Ejercicio propuesto: Según el fragmento sobre la visita a Auschwitz, ¿qué decide quien narra al terminar la visita guiada?

Fragmento del texto:
# # # # # # #

Ese viaje era tan profundo para mí que acabo enfadándome con ella hasta que intento ponerme en su piel y me pregunto cuántas veces tendrá que repetir la misma historia y en qué condiciones laborales desarrolla su trabajo. 


Pero eso fue después. Durante la visita, la persigo al mismo tiempo que intento abarcar el campo, entenderlo. Sólo es posible visitar algunos barracones. Asomarse a ellos a través de las muchas personas que nos acompañan.

Casi no puedo pensar. No me da tiempo a digerir entre las prisas y la cantidad de gente. Estoy sin estar y al terminar la visita guiada, entre un calor insoportable, decido que ahora yo necesito un tiempo sola, pisando sola esa tierra alimentada de cenizas y de dolor.

Afortunadamente, las visitas ya no llegan en tropel y puedo andar por los barracones yo sola, en silencio.

Entro en uno de ellos y en total silencio, ahora sí, entro en un barracón de Auschwitz. A la luz de ese día radiante, perfumado de bosque y de verano, es difícíl transportarse al infierno que era aquel lugar. 

Porque Auschwitz era gritos, olor a carne quemada, perros ladrando, desconcierto, pavor, un espejismo habitado por cadáveres rapados y andrajosos que intentan  sobrevivir en una lucha de la que desconocían las reglas o el sentido. 

Auschwitz era disparos y golpes, era chimeneas, humo y ceniza. Era dolor, incomprensión y terror. Era hacinamiento, hambre, frío, calor, olores nauseabundos. Era agotamiento, supervivencia. Era  muerte y destrucción.

A mí se me ha instalado todo ese abismo en el estómago cada vez que he leído la experiencia de algún superviviente y me ha costado desprenderme de él una vez cerrado el libro. De hecho me acompaña solo al escuchar ese nombre: Auschwitz.
      Y allí, sola, en aquel barracón, aséptico, vacío, en soledad, pude asomarme al hueco donde hacinados los presos soñaban por unas horas con sus vidas anteriores, con sus seres queridos, con comida.
Para despertarse de golpe y a golpes frecuentemente, a una realidad que los precipitaba de nuevo a eso en lo que que se habían convertido que no sabían bien lo que era, pero que consistía en una mezcla insoportable de terror, irrealidad y necesidad. 

Sola en el barracón  podía notar el latido desbocado de mi corazón y sentí un miedo inexplicable al escuchar a lo lejos el ladrido de unos perros. Porque para mí, en esa visión "literaria" que tengo de ese infierno, la banda sonora de Auschwitz son los ladridos estridentes de perros rabiosos entrenados para matar.

# # # # # # #

Material:
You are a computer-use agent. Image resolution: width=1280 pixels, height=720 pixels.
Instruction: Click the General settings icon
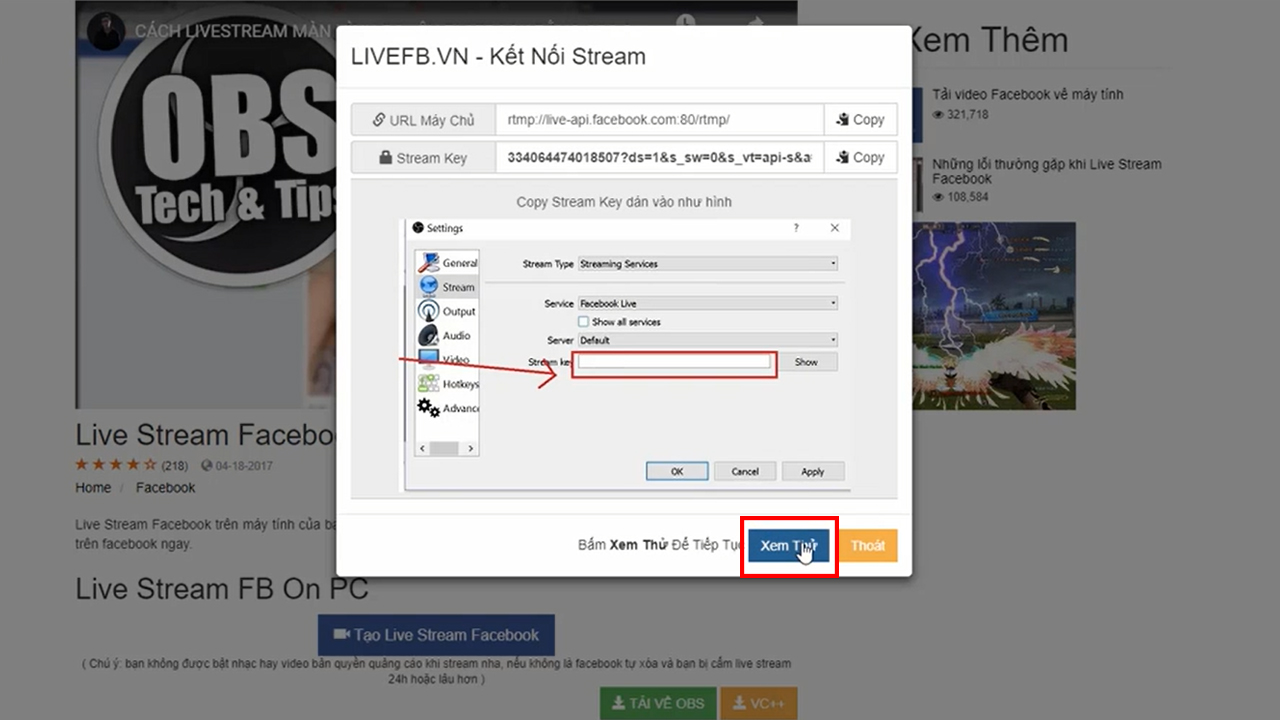(x=429, y=263)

# # # # # # #

Respuesta escrita: Decide que necesita un tiempo a solas, pisando esa tierra alimentada de cenizas y de dolor.